Supplied text:
"""

There’s never a good time to get sick, but being sick when you’re stuck on the road, it is often the worst possible time to be sick. Many cold remedies make you drowsy or dizzy. What can you do to ease cold symptoms homeopathically while you’re over the road?
The best thing to help avoid getting a cold is to wash your hands, thoroughly and often.
Here are some options:
Blow your nose the right way and do it often:
It’s better for you to blow your nose that it is to sniffle. Blowing your nose loosens the mucus and helps prevent the mucus from becoming clogged in your sinuses. Don’t blow your nose too hard. Blowing your nose too hard can cause earaches. The best way to blow your nose: Press a finger over one nostril while you blow gently to clear the other.
Ha! Of course this one is tricky. When you’re on the road and you have time to rest, REST. Avoid getting on the computer or playing video games. Close the curtains in your bunk closed to block out the light. This will allow your body to settle into a deeper sleep cycle.
Gargle with warm salt water:
“Gargling can moisten a sore throat and bring temporary relief. Try a teaspoon of salt dissolved in warm water, four times daily. To reduce the tickle in your throat, try an astringent gargle — such as tea that contains tannin — to tighten the membranes. Or use a thick, viscous gargle made with honey or a mixture of honey and apple cider vinegar, a popular folk remedy. Steep one tablespoon of raspberry leaves or lemon juice in two cups of hot water and mix in one teaspoon of honey. Let the mixture cool to room temperature before gargling,” WebMd reports.
Drink hot liquids:
When I was a kid, the first thing my mom made for us when she found out we were sick was to make us a cup of hot tea with honey. Turns out, mom was right, drinking hot fluids helps loosen the mucus membranes, which relieves nasal congestion.
Take warm showers:
Steamy showers help moisten the nasal passages.
Apply hot or cold compresses around your sinuses:
Either temperature may help you feel more comfortable. You can buy reusable hot or cold packs at a drugstore, or make your own. Take a damp washcloth and heat it for 55 seconds in a microwave (test the temperature first to make sure it’s not scalding), or get hot water from the tap and fill up a sealable baggie. Or take a small bag of frozen peas to use as a cold pack. This also helps relieve pain from sinus pressure or sinus migraines.

"""

Data extracts:
"""

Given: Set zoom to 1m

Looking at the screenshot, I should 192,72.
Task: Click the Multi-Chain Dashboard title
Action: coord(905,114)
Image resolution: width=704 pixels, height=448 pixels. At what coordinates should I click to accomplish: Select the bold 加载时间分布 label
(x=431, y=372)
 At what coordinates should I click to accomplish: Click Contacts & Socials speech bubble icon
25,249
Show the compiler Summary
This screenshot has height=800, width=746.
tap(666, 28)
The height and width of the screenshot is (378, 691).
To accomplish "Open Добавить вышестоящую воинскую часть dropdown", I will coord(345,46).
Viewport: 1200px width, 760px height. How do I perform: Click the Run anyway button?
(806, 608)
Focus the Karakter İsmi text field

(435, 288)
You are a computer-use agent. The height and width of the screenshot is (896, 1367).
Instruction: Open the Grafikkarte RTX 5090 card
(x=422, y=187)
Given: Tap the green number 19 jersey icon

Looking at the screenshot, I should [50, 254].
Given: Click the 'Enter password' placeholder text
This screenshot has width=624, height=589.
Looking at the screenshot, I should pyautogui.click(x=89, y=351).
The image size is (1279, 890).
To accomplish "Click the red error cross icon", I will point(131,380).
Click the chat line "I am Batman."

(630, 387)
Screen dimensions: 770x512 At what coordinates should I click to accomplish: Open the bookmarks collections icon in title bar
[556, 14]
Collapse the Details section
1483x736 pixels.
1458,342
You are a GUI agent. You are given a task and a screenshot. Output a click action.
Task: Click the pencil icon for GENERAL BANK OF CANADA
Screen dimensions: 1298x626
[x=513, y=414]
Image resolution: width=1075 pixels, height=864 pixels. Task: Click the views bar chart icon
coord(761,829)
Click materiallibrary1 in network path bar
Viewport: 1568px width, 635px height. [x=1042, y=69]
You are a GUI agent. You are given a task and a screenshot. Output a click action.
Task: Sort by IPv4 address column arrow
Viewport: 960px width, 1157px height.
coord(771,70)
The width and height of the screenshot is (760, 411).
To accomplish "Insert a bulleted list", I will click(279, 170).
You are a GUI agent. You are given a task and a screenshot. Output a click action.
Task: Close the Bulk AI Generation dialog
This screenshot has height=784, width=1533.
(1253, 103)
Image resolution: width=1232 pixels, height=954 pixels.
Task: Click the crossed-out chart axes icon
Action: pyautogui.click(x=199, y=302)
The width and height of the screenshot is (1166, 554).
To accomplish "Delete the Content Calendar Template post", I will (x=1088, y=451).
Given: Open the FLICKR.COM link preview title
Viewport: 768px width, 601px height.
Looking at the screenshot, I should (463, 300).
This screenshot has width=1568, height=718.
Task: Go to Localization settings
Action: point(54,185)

"""

Work order 1: Say whether each statement agrees with the text on easing cold symptoms on the road. Answer yes or no, and quote the deciding words. (a) Blowing your nose too hard can cause earaches. (b) A damp washcloth should be heated in a microwave for 30 seconds. (c) The salt water gargle should be used twice a day.
Work order 2: From the text on easing cold symptoms on the road, write out everything from "Gargle with warm" down to "relieves nasal congestion.".

Worked solution 1:
(a) Yes: "Blowing your nose too hard can cause earaches."
(b) No: "heat it for 55 seconds in a microwave"
(c) No: "Try a teaspoon of salt dissolved in warm water, four times daily."

Worked solution 2:
Gargle with warm salt water:
“Gargling can moisten a sore throat and bring temporary relief. Try a teaspoon of salt dissolved in warm water, four times daily. To reduce the tickle in your throat, try an astringent gargle — such as tea that contains tannin — to tighten the membranes. Or use a thick, viscous gargle made with honey or a mixture of honey and apple cider vinegar, a popular folk remedy. Steep one tablespoon of raspberry leaves or lemon juice in two cups of hot water and mix in one teaspoon of honey. Let the mixture cool to room temperature before gargling,” WebMd reports.
Drink hot liquids:
When I was a kid, the first thing my mom made for us when she found out we were sick was to make us a cup of hot tea with honey. Turns out, mom was right, drinking hot fluids helps loosen the mucus membranes, which relieves nasal congestion.